▶ _Exercise text_
-- Opening Marker --

Aston Institute of Health and Neurodevelopment (IHN) is celebrating British Science Week (10–19 March) and Brain Awareness Week (13–19 March) by hosting an activities day for children at the Birmingham science museum Thinktank, alongside a social media campaign to help educate and inform the public on its latest research.
Each year, the British Science Association runs a 10-day celebration of science, technology, engineering and maths called British Science Week.
It is closely followed by Brain Awareness Week, a yearly global campaign to increase public awareness of brain research. The week-long celebration is organised by the Dana Alliance with a goal to educate and highlight the importance of research in developing new treatments, preventions and possible cures for brain diseases.
Both campaigns align closely with the work of the Aston Institute of Health and Neurodevelopment, with the Institute’s researchers keen to use the week to host activities and share their research and information about brain health with the public.
Activities to highlight both British Science Week and Brain Awareness week include a social media campaign sharing research updates from members and surprising brain facts on Twitter (@Aston_IHN), a brain research exhibition in the glass box space in the Aston University main entrance, as well as an activity session at the Birmingham science museum Thinktank in Millennium Point.

-- Closing Marker --

▶ _Work order 1_
In the article on Aston's British Science Week and Brain Awareness Week events, which organization runs Brain Awareness Week?
▶ _Work order 2_
Continue the article on Aston's British Science Week and Brain Awareness Week events, picking up right after its final sentence.

▶ _Source information_
-- Opening Marker --

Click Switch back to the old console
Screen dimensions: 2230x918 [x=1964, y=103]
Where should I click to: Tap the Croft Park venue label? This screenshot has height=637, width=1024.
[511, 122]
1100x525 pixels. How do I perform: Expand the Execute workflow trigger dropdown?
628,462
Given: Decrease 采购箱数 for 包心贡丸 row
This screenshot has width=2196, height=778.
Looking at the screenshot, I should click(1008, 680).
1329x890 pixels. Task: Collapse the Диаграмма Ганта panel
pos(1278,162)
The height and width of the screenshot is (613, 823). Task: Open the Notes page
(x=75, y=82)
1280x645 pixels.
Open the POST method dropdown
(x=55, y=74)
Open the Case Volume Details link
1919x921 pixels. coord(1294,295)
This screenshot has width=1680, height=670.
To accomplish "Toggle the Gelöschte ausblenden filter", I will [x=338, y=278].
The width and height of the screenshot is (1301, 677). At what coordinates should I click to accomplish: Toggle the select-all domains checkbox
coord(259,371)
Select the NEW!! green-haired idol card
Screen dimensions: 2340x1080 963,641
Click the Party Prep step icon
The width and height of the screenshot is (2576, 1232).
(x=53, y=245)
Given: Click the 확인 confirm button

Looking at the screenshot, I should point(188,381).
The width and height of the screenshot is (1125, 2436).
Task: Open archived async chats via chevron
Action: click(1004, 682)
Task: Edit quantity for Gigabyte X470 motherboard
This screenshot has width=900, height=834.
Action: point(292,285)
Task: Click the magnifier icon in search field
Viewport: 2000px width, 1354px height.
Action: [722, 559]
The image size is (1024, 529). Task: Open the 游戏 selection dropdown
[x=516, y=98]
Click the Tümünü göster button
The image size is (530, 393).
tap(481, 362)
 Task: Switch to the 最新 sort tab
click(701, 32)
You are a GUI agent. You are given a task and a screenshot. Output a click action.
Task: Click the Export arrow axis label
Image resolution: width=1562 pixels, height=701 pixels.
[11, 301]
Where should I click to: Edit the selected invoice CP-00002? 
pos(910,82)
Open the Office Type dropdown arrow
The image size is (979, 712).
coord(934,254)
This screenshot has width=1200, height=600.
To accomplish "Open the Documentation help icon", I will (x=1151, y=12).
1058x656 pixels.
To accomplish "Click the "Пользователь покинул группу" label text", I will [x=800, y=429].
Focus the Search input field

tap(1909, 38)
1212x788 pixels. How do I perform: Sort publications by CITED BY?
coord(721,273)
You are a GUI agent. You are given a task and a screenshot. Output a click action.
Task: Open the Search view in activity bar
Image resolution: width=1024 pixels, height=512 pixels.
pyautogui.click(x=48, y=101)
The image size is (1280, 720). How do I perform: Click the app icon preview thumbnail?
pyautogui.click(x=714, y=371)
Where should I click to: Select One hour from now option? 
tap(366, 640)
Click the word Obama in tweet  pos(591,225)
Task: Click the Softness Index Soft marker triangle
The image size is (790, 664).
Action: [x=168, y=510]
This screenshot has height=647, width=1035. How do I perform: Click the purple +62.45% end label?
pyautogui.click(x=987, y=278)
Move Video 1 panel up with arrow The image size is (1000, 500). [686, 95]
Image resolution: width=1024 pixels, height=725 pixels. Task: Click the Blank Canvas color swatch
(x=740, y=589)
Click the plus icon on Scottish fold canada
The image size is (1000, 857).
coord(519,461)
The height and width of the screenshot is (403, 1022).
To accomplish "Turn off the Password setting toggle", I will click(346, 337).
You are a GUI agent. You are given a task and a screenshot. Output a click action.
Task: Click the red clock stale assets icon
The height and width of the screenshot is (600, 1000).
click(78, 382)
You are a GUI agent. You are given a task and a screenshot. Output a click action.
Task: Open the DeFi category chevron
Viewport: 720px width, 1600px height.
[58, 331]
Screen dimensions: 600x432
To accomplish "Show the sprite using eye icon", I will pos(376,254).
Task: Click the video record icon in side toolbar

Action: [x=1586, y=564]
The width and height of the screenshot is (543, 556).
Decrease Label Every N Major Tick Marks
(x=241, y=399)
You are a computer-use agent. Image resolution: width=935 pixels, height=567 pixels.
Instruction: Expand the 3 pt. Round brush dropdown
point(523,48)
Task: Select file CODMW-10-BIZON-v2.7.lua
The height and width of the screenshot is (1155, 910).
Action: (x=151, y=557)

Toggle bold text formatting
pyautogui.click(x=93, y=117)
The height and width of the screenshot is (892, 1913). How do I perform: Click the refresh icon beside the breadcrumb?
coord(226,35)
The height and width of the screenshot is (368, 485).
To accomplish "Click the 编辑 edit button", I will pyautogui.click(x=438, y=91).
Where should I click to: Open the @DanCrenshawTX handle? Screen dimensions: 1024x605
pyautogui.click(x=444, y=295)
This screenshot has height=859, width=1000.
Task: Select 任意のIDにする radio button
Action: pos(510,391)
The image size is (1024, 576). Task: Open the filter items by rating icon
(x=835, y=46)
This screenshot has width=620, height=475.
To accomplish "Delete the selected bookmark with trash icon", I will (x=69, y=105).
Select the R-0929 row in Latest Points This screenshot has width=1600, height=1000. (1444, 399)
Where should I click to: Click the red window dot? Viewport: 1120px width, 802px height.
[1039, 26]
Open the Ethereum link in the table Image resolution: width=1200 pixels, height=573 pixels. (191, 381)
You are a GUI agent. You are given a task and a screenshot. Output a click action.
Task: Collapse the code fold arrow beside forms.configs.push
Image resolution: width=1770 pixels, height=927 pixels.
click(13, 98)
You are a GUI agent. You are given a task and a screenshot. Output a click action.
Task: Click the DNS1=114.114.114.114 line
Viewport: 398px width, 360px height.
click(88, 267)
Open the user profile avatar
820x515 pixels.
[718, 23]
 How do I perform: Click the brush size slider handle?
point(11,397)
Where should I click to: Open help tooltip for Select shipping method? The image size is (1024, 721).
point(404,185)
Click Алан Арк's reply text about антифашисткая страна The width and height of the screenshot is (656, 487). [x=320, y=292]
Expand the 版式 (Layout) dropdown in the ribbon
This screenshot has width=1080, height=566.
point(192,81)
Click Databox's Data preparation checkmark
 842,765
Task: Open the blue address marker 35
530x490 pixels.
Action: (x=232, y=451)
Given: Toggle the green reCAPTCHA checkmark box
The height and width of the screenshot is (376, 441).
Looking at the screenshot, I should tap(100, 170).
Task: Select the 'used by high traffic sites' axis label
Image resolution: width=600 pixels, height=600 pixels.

-- Closing Marker --

▶ _Task output 1_
The Dana Alliance.

▶ _Task output 2_
The meet and greet with IHN researchers will take place on Saturday 18 March between 11.00 and 16.00. Children and families can speak to researchers about their work and take part in interactive activities, such as memory games and eye-tracking experiments.
Professor Jackie Blissett, co-director of IHN said: “British Science Week and Brain Awareness Week are really important campaigns for us. The brain Awareness week is the perfect time to showcase our research and engage with the public on what we do here at IHN.
“We work in close collaboration with the NHS to help research potential treatments for children who experience a range of brain-related conditions. We put children at the heart of what we do, with the aim of unlocking the potential of research to support children’s health and development as well as answering the questions that matter to children, their families and the services that support them.”